[Selected passage]
Wednesday, September 28, 7pm, Anacortes Library
ACFL naturalist Denise Crowe will be giving a presentation based on the forthcoming book, The Hidden Life of Trees - What They Feel, How They Communicate--Discoveries from a Secret World, by Peter Wohlleben (Greystone Books, $24.95, to be published September 13, 2016). Save the date!
NEW AND NOTABLE PAPERBACKS
THE GIRL ON THE TRAIN, by Paula Hawkins (Riverhead Books, $16.00) The New York Times bestseller, soon to be released as a movie. Jessica, a British rail commuter, sees the same couple eating breakfast every weekday morning as her train waits for a routine signal change. She imagines their life to perfect, unlike her own. Then, one morning, she witnesses something shocking, and feels compelled to go to the police. Soon, she is deeply entangled in both the investigation and the lives of everybody involved, and wonders if she has done more harm than good?

[Given exercise A]
Please print the passage from "NEW AND NOTABLE" up to and including "harm than good?".
[Given exercise B]
Answer these questions from the passage:
(i) At what time and in what place is the presentation on Wednesday, September 28?
(ii) Which publisher is named for The Hidden Life of Trees?
(iii) What price is given for The Girl on the Train?
Use only the passage when answering.

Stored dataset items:
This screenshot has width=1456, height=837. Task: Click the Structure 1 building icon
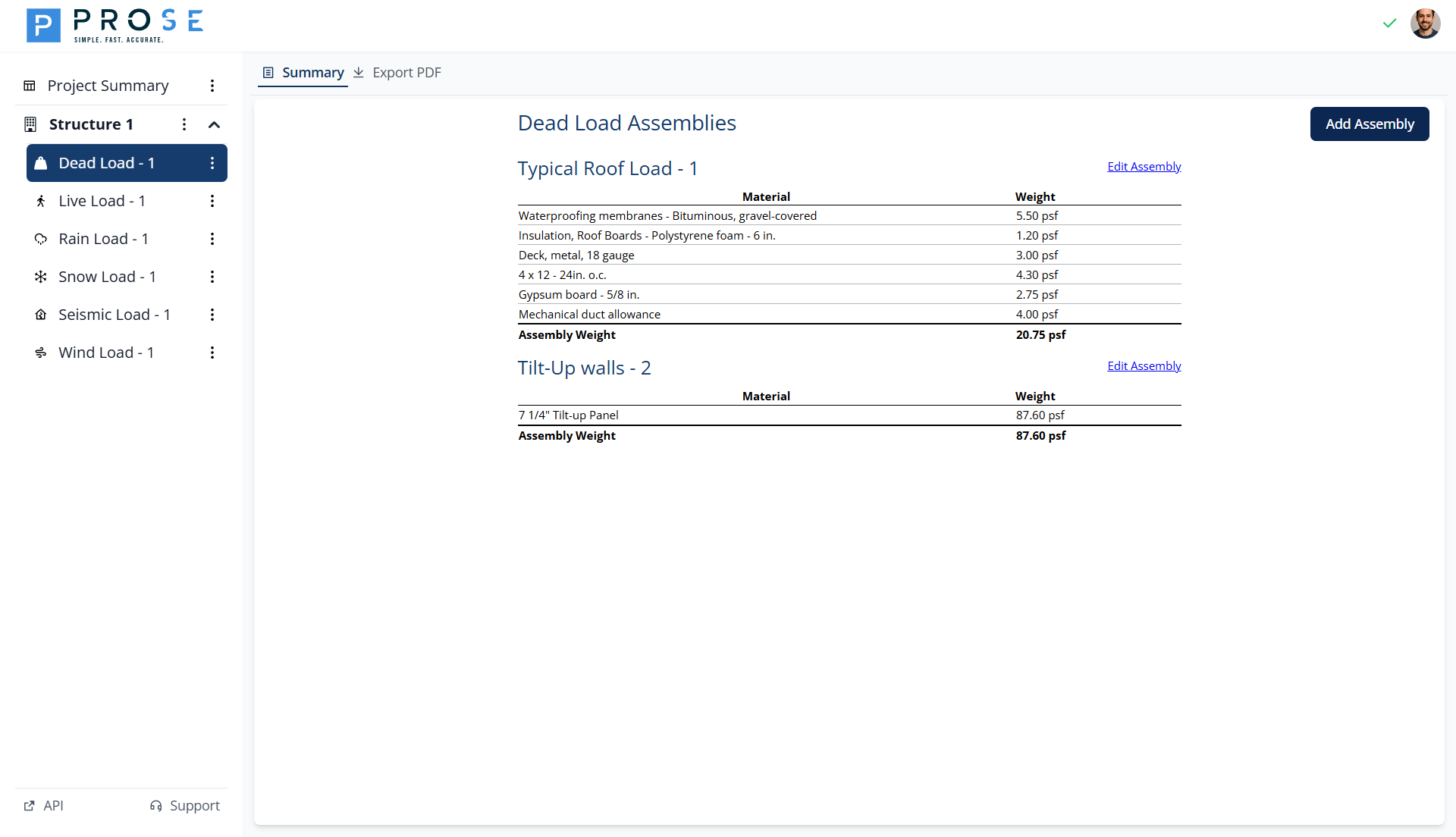coord(30,124)
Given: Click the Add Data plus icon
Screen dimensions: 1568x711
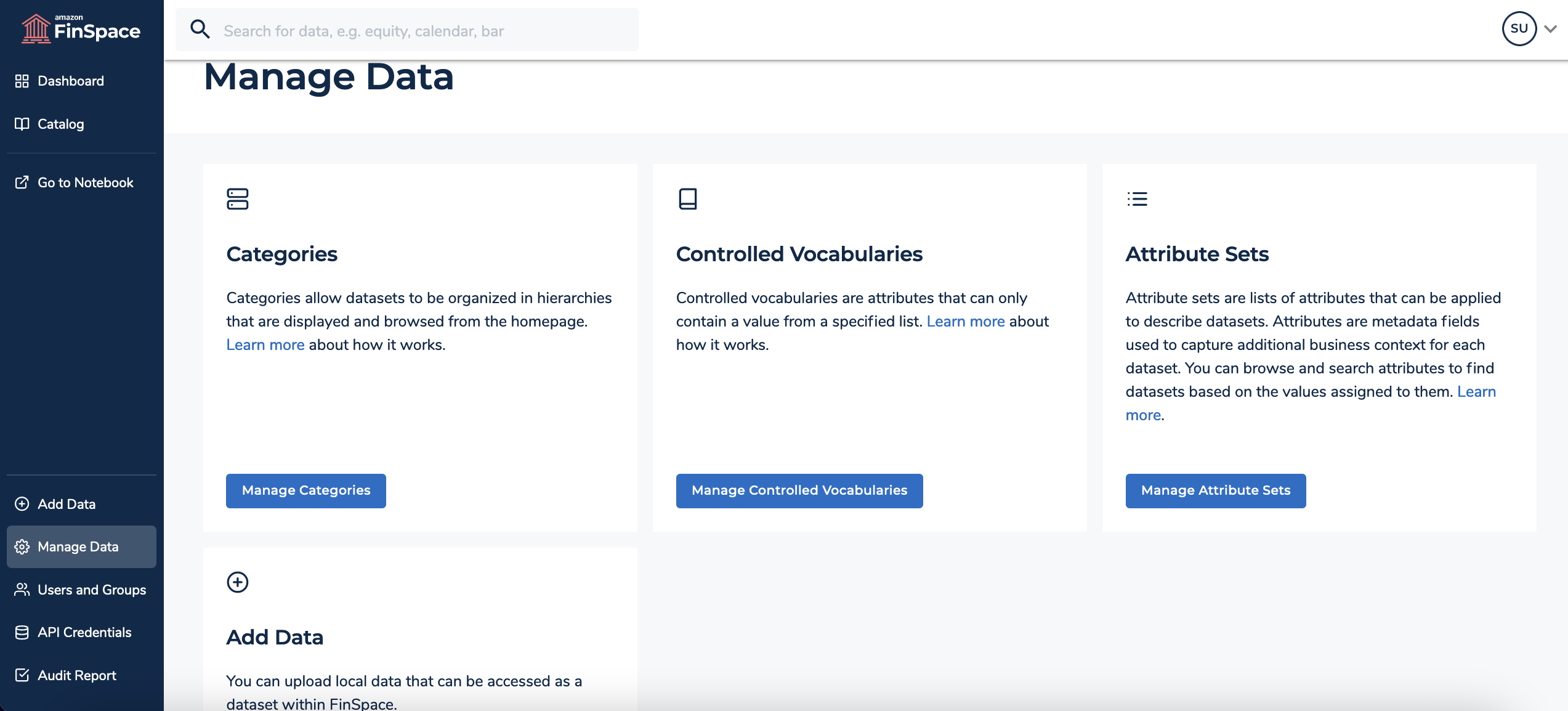Looking at the screenshot, I should pos(237,580).
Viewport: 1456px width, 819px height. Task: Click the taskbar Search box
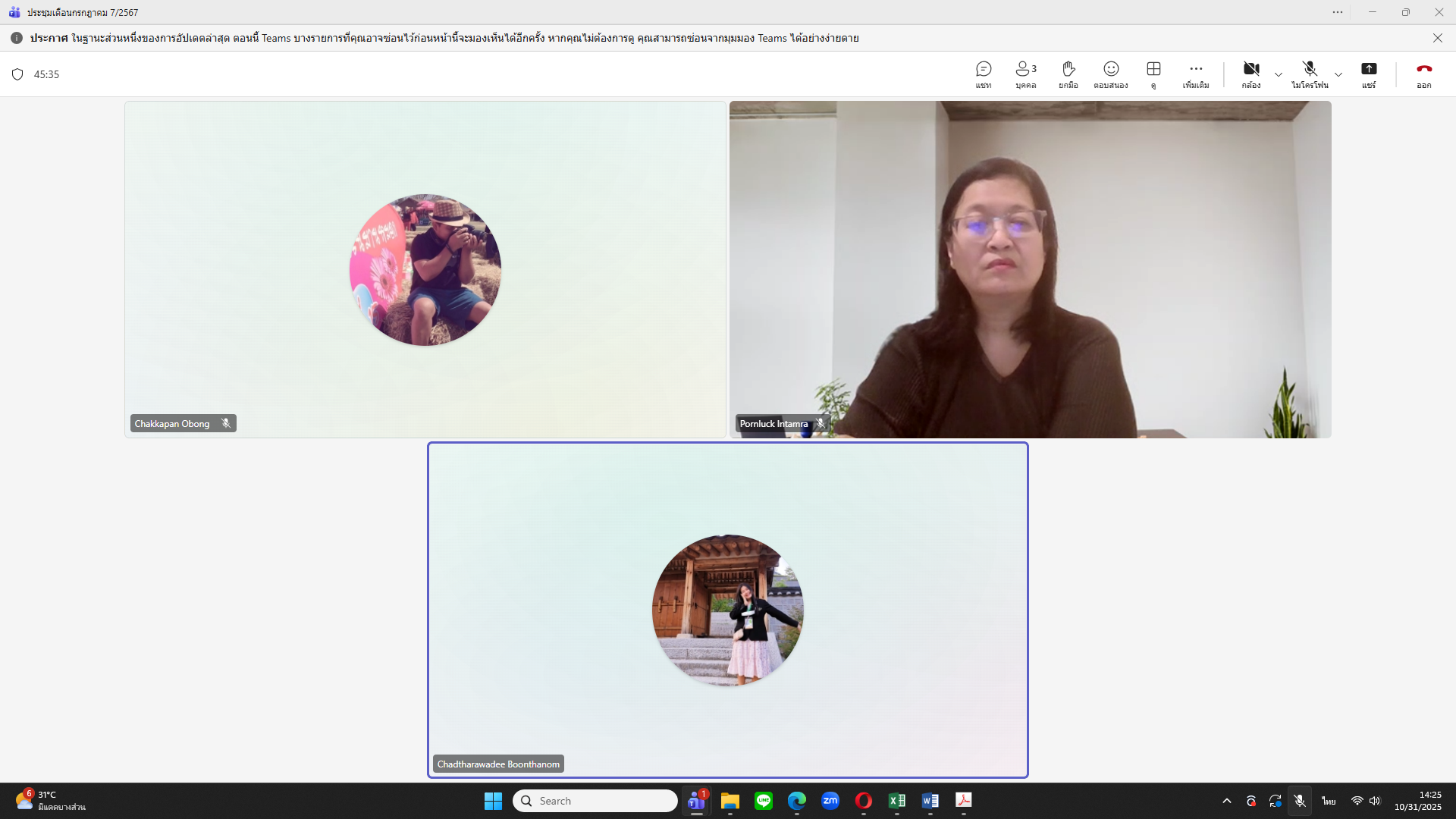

[Task result A]
NEW AND NOTABLE PAPERBACKS
THE GIRL ON THE TRAIN, by Paula Hawkins (Riverhead Books, $16.00) The New York Times bestseller, soon to be released as a movie. Jessica, a British rail commuter, sees the same couple eating breakfast every weekday morning as her train waits for a routine signal change. She imagines their life to perfect, unlike her own. Then, one morning, she witnesses something shocking, and feels compelled to go to the police. Soon, she is deeply entangled in both the investigation and the lives of everybody involved, and wonders if she has done more harm than good?

[Task result B]
(i) 7pm, at the Anacortes Library
(ii) Greystone Books
(iii) $16.00